Comparing Docker Hub and GitHub Container Registry

If you create or deploy applications using containers, you probably already know why you should use container registries: they make it easy to store and share container images systematically.

The challenge for many teams surrounding container registries, however, is deciding which one to use. There are so many registries available today that it can be difficult to decide which registry’s features, deployment architecture and (if applicable) pricing model is the best fit for your needs.

To provide guidance on this front, this article compares two popular container registries: Docker Hub and GitHub Container Registry. We’ll walk through the main benefits and drawbacks of each of these options and explain why you might want to use one, the other or neither to manage container images.

Pros and cons of Docker Hub

Docker Hub is the first container registry that many people encounter. Not only is Docker Hub the most widely used container registry today, but it’s also the “default” registry for many mainstream container management tools. If you deploy containers using Docker CLI tools or Kubernetes, for example, you’ll find that they are configured out-of-the-box to download images from Docker Hub by default, unless you specify an alternative registry.

Docker Hub advantages

This deep integration with Docker and Kubernetes is one of Docker Hub’s main advantages. It means that there is essentially no setup required to use Docker Hub as a container image management solution – if you can manage container images using public repositories, at least.

If you want to set up private Docker Hub repositories (meaning repositories that aren’t accessible to the public at large) for use with Docker or Kubernetes, you’ll need to do a little extra work; for example, in Kubernetes, you’d have to configure secrets in order to access the private repository. But the configuration process is still simpler overall than integrating another registry.

The fact that Docker Hub is a fully hosted registry is also an advantage. Users don’t need to set up any infrastructure or deploy any registry software to use Docker Hub.

Finally, Docker Hub’s integrated security scanner is a plus. Docker Hub automatically scans container images for security vulnerabilities, at no cost.

Docker Hub drawbacks

The main disadvantages of Docker Hub boil down to limited features and configuration options.

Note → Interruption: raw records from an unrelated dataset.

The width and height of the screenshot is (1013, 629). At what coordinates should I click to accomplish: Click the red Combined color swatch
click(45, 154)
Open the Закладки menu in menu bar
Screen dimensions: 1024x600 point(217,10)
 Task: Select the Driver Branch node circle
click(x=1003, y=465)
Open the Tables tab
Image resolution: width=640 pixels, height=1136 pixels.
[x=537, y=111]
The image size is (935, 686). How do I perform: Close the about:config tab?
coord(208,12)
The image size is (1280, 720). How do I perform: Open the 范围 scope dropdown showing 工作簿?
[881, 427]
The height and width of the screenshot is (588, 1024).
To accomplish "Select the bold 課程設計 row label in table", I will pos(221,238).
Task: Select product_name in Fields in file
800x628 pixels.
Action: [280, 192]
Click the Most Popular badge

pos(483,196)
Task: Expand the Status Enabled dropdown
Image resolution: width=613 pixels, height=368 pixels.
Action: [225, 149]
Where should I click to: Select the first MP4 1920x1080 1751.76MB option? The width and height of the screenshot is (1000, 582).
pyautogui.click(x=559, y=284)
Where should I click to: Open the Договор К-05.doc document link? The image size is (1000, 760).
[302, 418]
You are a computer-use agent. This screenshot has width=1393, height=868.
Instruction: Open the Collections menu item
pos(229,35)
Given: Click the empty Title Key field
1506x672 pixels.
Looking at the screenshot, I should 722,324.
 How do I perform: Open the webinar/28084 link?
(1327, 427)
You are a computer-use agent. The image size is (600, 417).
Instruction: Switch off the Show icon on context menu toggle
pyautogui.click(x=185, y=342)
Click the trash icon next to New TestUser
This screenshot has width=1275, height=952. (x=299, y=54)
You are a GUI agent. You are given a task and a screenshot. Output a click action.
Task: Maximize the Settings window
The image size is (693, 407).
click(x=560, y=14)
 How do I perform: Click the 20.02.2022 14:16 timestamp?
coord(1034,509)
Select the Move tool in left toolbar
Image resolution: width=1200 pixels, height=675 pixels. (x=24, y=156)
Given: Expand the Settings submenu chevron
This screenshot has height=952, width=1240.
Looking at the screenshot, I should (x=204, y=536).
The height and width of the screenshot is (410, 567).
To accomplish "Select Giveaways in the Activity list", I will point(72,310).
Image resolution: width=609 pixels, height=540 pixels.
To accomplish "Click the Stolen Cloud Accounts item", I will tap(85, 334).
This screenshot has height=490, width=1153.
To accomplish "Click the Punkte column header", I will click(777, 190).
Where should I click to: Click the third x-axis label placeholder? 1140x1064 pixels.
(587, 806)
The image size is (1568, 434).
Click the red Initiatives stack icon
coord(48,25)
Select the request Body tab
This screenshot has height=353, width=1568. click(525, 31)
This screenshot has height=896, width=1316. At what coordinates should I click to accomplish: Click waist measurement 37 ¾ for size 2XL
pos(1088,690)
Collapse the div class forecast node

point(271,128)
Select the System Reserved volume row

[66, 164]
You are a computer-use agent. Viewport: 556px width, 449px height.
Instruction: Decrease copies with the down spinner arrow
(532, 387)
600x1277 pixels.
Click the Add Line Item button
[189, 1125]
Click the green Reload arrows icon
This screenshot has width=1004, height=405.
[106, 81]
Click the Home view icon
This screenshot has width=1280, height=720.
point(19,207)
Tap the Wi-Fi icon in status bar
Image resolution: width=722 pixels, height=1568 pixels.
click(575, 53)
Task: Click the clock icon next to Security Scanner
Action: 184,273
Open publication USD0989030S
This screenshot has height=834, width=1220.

For example, one major limitation in Docker Hub is lack of truly granular access controls. While it’s possible to use Docker Hub’s Teams and Organizations feature to define access privileges for repositories, you can’t manage access controls on an image-by-image basis (unless you create a different repository for each image, which would be difficult to manage).

Docker Hub also provides limited features for viewing usage information. You can get basic statistics, such as the total number of times an image has been downloaded. But Docker Hub doesn’t provide the ability to generate highly detailed information about image or repository usage.

A final key limitation of Docker Hub is restrictions that Docker introduced in 2020 regarding how long images can be stored and how often they can be downloaded under Docker Hub’s free plans. If you need a registry that supports high-volume usage, Docker Hub’s free offerings no longer work well because you are, for example, limited to 200 downloads every six hours under the free plan.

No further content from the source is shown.